• Aim of the exercise: Select all lines in the records that include "with".

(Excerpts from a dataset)
* * * * *
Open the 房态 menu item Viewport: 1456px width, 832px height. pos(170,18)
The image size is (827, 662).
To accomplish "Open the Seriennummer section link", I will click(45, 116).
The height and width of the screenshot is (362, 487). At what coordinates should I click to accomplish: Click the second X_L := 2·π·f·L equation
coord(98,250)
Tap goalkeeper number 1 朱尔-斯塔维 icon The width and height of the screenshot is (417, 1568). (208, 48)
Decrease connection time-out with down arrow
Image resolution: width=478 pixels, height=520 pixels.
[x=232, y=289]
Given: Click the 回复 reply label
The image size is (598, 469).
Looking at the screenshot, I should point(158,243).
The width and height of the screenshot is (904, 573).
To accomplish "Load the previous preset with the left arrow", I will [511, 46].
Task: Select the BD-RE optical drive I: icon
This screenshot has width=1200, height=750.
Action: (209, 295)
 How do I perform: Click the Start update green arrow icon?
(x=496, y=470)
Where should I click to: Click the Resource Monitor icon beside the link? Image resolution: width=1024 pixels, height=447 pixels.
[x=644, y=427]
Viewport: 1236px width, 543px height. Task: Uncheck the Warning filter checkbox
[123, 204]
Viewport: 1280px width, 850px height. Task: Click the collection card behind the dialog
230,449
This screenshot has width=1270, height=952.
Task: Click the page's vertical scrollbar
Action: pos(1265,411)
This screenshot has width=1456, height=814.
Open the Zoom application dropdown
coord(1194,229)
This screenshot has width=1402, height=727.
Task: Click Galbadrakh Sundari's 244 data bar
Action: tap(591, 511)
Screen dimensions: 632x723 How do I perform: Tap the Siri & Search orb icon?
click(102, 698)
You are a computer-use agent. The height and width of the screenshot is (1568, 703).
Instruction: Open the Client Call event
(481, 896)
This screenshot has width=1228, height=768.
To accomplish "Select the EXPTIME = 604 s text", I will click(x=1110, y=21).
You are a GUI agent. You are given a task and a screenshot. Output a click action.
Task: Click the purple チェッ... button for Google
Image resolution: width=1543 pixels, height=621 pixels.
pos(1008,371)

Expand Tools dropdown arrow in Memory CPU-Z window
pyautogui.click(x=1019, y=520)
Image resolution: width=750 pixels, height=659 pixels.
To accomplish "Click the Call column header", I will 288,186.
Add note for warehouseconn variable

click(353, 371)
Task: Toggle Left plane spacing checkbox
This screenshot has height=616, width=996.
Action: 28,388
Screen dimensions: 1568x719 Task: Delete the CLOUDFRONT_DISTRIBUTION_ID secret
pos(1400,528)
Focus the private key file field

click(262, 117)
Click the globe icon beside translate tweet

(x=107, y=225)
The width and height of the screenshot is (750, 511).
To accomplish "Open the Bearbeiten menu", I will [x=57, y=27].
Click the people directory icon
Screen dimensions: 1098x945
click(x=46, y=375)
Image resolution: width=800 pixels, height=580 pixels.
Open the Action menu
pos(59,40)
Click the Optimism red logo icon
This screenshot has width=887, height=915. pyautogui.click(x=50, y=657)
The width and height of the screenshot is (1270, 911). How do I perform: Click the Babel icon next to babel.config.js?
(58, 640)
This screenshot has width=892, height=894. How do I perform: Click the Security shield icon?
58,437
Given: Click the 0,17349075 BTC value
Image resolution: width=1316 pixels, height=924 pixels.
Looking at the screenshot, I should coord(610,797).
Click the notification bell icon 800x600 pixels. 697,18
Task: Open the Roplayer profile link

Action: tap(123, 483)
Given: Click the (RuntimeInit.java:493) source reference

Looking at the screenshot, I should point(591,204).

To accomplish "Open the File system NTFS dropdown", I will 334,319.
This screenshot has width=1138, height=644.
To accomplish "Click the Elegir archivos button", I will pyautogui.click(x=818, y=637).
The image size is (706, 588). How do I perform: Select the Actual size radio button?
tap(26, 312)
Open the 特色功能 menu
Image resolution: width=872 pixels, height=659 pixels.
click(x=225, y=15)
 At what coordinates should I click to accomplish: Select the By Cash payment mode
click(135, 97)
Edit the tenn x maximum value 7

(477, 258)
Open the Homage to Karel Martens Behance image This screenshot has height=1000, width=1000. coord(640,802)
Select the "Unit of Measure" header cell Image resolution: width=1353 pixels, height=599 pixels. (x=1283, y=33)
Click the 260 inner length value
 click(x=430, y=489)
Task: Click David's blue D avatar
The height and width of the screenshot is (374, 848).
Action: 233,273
* * * * *
• Response to this exercise:
Decrease connection time-out with down arrow
To accomplish "Load the previous preset with the left arrow", I will [511, 46].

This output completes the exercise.